Once again, Strike extracted a star-strewn scrawl from amid the typewritten pages.

“As usual, Talbot starts the interrogation by running through the list of Creed dates. Trouble is, Douthwaite doesn’t seem to remember what he was doing on any of them.”

“If he was already ill with stress—” began Robin.

“Well, exactly,” said Strike. “Being interrogated by a police officer who thinks you might be the Essex Butcher wouldn’t help your anxiety, would it?

“And look at this, Talbot adds a random date again: twenty-first February. But he also does something else. Can you make anything of that?”

Robin took the page from Strike and examined the last three lines of writing.

“Pitman shorthand,” said Robin.

“Can you read it?”

“No. I know a bit of Teeline; I never learned Pitman. Pat can do it, though.”

“You’re saying she might be useful for once?”

“Oh sod off, Strike,” said Robin, crossly. “You want to go back to temps, fine, but I like getting accurate messages and knowing the filing’s up to date.”

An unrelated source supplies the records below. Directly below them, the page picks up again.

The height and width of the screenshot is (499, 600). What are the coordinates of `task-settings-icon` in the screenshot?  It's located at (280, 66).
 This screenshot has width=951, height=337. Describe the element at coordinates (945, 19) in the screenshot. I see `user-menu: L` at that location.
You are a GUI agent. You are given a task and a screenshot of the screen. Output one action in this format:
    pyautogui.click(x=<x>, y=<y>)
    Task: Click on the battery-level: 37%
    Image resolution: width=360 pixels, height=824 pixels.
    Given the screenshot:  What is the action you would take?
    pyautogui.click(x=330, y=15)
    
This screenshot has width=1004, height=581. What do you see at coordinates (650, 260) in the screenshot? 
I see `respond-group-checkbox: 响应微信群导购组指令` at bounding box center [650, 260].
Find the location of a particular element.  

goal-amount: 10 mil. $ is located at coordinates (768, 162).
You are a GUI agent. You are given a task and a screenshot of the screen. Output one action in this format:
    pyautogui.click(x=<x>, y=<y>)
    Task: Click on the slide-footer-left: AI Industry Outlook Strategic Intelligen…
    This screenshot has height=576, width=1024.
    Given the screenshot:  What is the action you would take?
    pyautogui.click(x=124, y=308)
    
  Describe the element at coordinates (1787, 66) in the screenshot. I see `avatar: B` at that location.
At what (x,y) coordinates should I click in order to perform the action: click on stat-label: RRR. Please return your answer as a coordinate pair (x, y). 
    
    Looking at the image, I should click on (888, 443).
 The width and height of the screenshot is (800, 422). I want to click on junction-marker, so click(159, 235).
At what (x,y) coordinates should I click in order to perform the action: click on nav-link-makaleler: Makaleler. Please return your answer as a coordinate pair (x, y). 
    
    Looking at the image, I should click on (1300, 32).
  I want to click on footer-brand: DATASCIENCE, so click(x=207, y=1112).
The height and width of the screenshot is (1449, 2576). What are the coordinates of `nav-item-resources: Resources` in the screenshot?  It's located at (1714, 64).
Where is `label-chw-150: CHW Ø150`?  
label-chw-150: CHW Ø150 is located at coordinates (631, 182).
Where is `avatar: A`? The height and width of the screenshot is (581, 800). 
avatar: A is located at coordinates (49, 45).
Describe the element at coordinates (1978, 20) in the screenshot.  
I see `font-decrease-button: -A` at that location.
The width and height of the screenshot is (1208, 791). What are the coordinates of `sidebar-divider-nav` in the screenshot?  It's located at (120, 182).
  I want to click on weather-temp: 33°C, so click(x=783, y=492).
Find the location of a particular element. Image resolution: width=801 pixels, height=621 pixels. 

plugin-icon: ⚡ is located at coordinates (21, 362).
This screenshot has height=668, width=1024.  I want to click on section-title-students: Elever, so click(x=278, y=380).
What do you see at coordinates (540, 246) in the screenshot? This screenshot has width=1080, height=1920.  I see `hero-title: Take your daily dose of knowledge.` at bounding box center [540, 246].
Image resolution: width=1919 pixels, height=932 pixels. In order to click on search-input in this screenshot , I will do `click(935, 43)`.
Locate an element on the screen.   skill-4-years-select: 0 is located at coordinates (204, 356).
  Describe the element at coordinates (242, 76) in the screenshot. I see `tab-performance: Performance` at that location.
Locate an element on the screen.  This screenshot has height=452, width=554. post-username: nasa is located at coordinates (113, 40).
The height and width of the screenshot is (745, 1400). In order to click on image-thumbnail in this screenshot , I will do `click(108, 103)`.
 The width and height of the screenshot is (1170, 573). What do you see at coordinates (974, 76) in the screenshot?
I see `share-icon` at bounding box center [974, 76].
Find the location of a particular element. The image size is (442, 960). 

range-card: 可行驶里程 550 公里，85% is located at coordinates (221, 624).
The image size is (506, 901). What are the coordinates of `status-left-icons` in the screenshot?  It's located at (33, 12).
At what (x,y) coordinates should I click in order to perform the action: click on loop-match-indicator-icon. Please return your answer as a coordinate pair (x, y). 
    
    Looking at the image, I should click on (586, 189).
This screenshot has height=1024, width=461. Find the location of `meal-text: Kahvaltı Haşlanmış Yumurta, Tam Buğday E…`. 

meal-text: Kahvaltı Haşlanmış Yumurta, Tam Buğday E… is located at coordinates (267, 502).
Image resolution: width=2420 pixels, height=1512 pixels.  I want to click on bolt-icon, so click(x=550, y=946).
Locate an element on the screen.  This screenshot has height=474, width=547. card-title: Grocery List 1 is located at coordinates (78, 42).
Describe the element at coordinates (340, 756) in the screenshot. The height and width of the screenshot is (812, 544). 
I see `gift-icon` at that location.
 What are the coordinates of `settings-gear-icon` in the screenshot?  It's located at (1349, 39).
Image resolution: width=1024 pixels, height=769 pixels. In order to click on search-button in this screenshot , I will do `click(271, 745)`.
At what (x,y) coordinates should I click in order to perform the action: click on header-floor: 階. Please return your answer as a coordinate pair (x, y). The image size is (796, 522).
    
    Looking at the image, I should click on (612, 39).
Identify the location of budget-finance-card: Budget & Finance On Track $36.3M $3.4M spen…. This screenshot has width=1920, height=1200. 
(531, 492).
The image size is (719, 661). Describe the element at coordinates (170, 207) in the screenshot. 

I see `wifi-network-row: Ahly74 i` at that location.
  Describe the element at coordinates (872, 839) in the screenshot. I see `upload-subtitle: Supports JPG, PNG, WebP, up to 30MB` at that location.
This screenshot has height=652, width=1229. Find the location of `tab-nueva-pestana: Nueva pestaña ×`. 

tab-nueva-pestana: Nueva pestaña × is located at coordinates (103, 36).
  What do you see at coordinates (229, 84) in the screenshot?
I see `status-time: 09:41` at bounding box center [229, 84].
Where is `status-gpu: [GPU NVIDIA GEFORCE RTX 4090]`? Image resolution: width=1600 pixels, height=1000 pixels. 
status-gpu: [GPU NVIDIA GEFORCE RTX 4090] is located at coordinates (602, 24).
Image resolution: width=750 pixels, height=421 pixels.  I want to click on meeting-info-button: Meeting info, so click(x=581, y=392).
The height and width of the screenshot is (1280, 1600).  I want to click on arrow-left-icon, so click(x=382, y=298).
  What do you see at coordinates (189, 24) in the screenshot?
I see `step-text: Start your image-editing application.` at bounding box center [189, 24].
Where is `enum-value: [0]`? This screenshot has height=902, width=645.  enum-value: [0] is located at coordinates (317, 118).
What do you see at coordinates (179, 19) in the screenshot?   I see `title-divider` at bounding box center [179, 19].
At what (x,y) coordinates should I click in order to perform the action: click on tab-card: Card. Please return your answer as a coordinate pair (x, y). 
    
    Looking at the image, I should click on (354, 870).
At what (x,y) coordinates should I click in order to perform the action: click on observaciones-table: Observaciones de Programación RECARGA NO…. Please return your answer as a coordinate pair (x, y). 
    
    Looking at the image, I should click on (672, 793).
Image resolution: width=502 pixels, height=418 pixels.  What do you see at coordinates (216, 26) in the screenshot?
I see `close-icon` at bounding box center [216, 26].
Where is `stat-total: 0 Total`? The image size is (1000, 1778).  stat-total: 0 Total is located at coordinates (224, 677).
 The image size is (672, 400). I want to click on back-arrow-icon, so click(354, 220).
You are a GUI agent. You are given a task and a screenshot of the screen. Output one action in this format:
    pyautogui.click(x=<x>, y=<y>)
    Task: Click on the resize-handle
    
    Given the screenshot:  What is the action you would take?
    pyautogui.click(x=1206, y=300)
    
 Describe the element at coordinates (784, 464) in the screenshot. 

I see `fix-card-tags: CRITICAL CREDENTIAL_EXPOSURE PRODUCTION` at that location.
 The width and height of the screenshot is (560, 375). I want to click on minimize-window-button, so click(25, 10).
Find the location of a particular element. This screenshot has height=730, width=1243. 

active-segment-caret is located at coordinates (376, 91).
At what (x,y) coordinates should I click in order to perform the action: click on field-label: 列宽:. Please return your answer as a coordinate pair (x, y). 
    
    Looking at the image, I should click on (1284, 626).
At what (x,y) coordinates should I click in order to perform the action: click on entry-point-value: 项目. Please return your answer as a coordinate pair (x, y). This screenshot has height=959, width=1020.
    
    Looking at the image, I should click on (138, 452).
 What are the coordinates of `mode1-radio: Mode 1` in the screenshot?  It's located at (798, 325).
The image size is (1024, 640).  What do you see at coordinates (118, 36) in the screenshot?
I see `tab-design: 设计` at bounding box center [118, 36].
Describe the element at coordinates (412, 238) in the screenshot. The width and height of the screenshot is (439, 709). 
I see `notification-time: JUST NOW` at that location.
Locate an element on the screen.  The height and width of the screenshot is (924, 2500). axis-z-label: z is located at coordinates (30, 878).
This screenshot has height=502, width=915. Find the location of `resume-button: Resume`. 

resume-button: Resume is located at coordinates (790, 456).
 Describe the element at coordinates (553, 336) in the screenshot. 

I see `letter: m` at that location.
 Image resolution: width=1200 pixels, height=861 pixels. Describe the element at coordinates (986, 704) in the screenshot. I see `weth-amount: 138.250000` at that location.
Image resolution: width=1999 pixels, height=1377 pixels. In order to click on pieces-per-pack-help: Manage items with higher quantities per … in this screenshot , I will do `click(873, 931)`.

She took a photograph on her phone and texted it to Pat, along with a request to translate it. Strike, meanwhile, was reflecting that Robin had never before called him “Strike” when annoyed. Perversely, it had sounded more intimate than the use of his first name. He’d quite enjoyed it.

“Sorry for impugning Pat,” he said.

“I just told you to sod off,” said Robin, failing to suppress a smile. “What did Lawson make of Douthwaite?”

“Well, unsurprisingly, when he tried to interview him and found out he’d left his flat and job, leaving no forwarding address, he got quite interested in him. Hence the tip-off to the papers. They were trying to flush him out.”

“And did it work?” asked Robin, now eating crisps.

“It did. Douthwaite turned up at a police station in Waltham Forest the day after the ‘Ladykiller’ article appeared, probably terrified he’d soon have Fleet Street and Scotland Yard on his doorstep. He told them he was unemployed and living in a bedsit. Local police called Lawson, who went straight over there to interview him.

“There’s a full account here,” said Strike, pushing some of the last pages of the roll he had brought with him toward Robin. “All written by Lawson: ‘appears scared’—‘evasive’—‘nervous’—‘sweating’—and the alibi’s not good. Douthwaite says that on the afternoon of Margot’s disappearance he was out looking for a new flat.”

“He claims he was already looking for a new place when she disappeared?”

“Coincidence, eh? Except that upon closer questioning he couldn’t say which flats he’d seen and couldn’t come up with the name of anyone who’d remember seeing him. In the end he said his flat-hunting had involved sitting in a local café and circling ads in the paper. Trouble was, nobody in the café remembered him being there.

“He said he’d moved to Waltham Forest because he had bad associations with Clerkenwell after being interviewed by Talbot and made to feel as though he was under suspicion, and that, in any case, things hadn’t been good for him at work since his affair with the co-worker’s suicidal wife.”

“Well, that’s credible enough,” said Robin.

“Lawson interviewed him twice more, but got nothing else out of him. Douthwaite came lawyered up to interview three. At that point, Lawson backed off. After all, they had nothing on Douthwaite, even if he was the fishiest person they interviewed. And it was—just—credible that the reason nobody had noticed him in the café was because it was a busy place.”

A group of drinkers in Hallowe’en costumes now entered the pub, giggling and clearly already full of alcohol. Robin noticed Strike casting an automatic eye over a young blonde in a rubber nurse’s uniform.